== Provided records ==

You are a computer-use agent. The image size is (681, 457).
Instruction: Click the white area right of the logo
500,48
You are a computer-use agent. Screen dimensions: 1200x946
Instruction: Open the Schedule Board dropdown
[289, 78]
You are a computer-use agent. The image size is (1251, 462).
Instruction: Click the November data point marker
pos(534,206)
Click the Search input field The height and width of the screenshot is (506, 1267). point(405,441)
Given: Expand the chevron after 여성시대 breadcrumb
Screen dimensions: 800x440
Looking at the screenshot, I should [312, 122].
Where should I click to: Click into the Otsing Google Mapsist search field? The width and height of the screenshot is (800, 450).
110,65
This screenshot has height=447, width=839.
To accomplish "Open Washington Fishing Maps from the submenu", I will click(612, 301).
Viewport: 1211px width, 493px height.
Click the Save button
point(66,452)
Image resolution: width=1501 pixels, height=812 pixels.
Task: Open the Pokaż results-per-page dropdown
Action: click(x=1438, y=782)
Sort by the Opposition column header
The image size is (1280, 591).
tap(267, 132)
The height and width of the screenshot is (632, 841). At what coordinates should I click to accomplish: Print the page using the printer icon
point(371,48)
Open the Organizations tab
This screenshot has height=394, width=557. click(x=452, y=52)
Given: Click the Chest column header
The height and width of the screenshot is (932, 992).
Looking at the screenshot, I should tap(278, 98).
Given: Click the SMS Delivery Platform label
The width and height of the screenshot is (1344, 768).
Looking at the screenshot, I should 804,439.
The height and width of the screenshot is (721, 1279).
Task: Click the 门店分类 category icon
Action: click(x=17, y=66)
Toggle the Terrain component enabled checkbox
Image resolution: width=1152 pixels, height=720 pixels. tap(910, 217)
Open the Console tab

===

The problem
Scan the lines above for the word "computer", then copy each line that has it.

Answer for this exercise
You are a computer-use agent. The image size is (681, 457).
You are a computer-use agent. Screen dimensions: 1200x946
You are a computer-use agent. The image size is (1251, 462).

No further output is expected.